We repeated the statistical analyses considering only the males, and we obtained similar class separation and loading patterns. Moreover, when we used the females as a testing group to validate the OPLS-DA model RCC-BN vs. HC built with all males, their disease status was predicted with few errors (specificity 0.92, sensitivity 0.87, Cohen’s Kappa in prediction 0.8, at significance level of 0.05) (Supplementary Table S1).
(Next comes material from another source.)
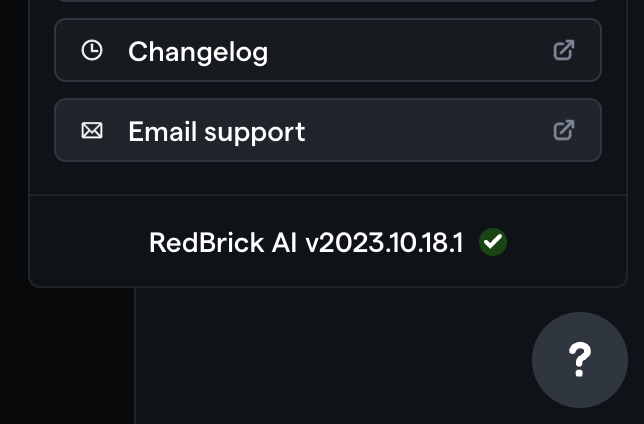This screenshot has width=644, height=424.
Task: Open the Changelog menu entry
Action: (x=328, y=50)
All these observations confirmed that gender had no particular influence on group discrimination.
3.1.2. Network Analysis
In order to investigate the role of metabolites found specifically increased in urine of ccRCC patients in the context of the pathology, we performed a bioinformatic analysis of the pathways and networks of metabolites. We integrated metabolites with data from a variety of experimental platforms and algorithmically assembled networks with other metabolites and genes on the basis of their functional and biological connectivity.
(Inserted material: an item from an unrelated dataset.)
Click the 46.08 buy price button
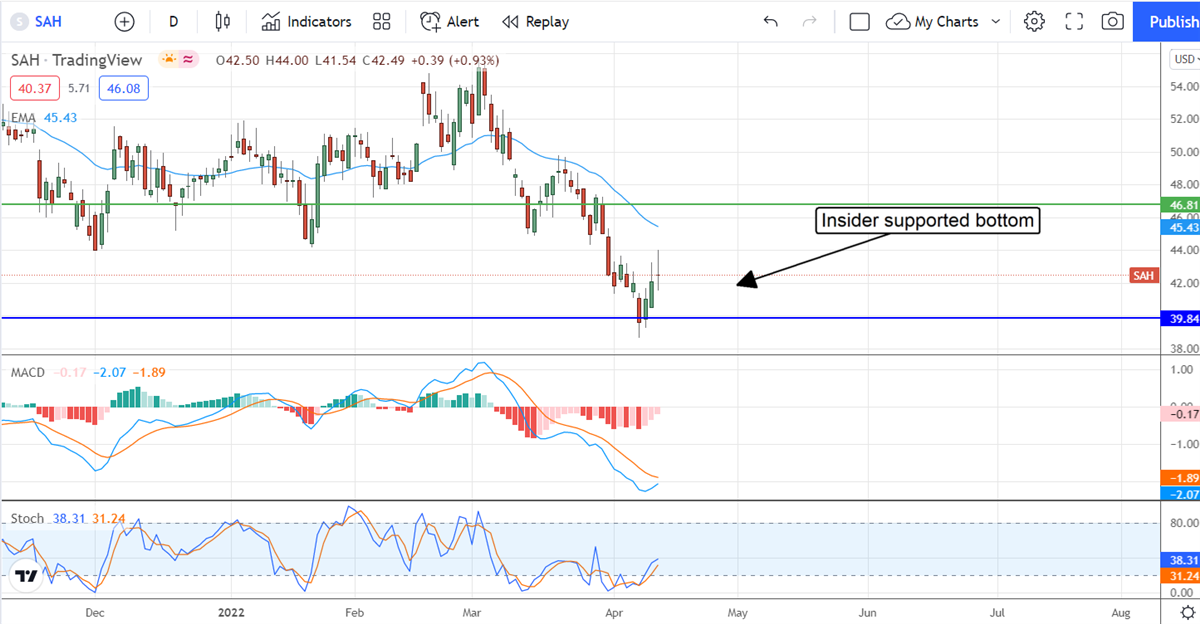click(x=124, y=89)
For these kinds of analyses, we focused on fifteen urinary metabolites, safely identified in all spectra and resulted to be present at significantly different levels in the compared groups (Table 3 and Supplementary Figure S2).
Table 3.
Metabolites | ppm |
---|---|
Trigonelline | 9.13 |
Hippurate | 7.84 |
N-phenylacetylglycine | 7.40 |
Sucrose | 5.25 |
Glucose | 4.65 |
Creatinine | 4.06 |
Creatine | 3.93 |
Glycine | 3.58 |
Carnitine | 3.23 |
Betaine | 3.28 |
Citrate | 2.55 |
Pyruvate | 2.35 |
Alanine | 1.49 |
Lactate | 1.34 |
3-hydroxybutyrate | 1.20 |
3-hydroxyisobutyrate | 1.37 |
For each identified network, a score was computed according to the fit of the set of metabolites differently modulated in urine of ccRCC patients. These scores indicated the likelihood of identified metabolites belonging to a network versus those obtained by chance. Among biological pathways most differentially modulated in ccRCC patients compared to HC, we found Pyruvate Fermentation to Lactate, Glycine Biosynthesis, Alanine Biosynthesis and Degradation, Glycine Betaine Degradation and HIF1α Signaling (Figure 3 and Supplementary Table S2).
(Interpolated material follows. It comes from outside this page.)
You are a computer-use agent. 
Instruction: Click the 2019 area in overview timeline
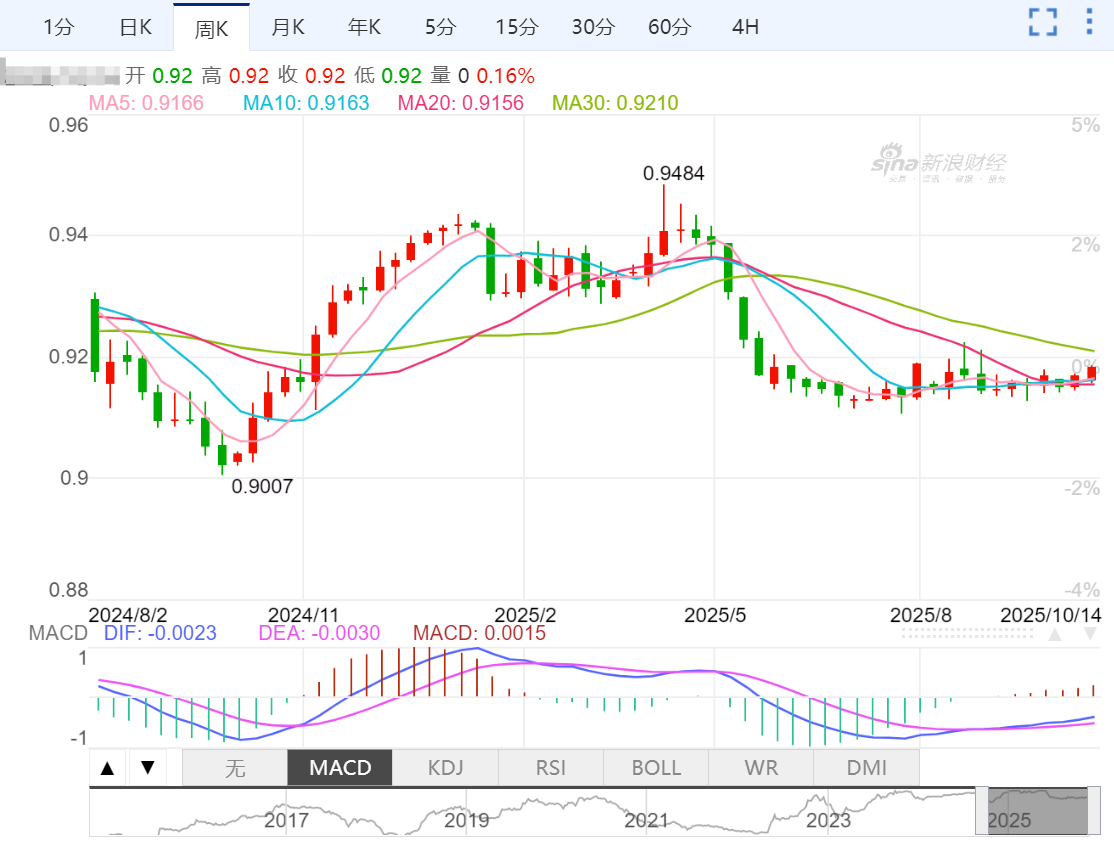point(467,820)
Interestingly, many metabolites were associated with functions involving renal diseases and dysfunctions, such as glomerular injury, renal inflammation and renal necrosis/cell death (Figure 4 and Supplementary Table S3).
Then, we performed a comparative analysis intersecting metabolite data with the gene expression data from CD133+/CD24+ cancer renal stem cell of ccRCC previous published [20]. Interestingly, we found functional associations of pyruvate with the HIF-α signaling and the acetyl-CoA biosynthesis. In addition, the methionine degradation, the choline degradation, and the AMPK signaling pathways resulted differentially modulated in patients both at gene expression level and at urinary metabolite level in cancer stem cells (Figure 5).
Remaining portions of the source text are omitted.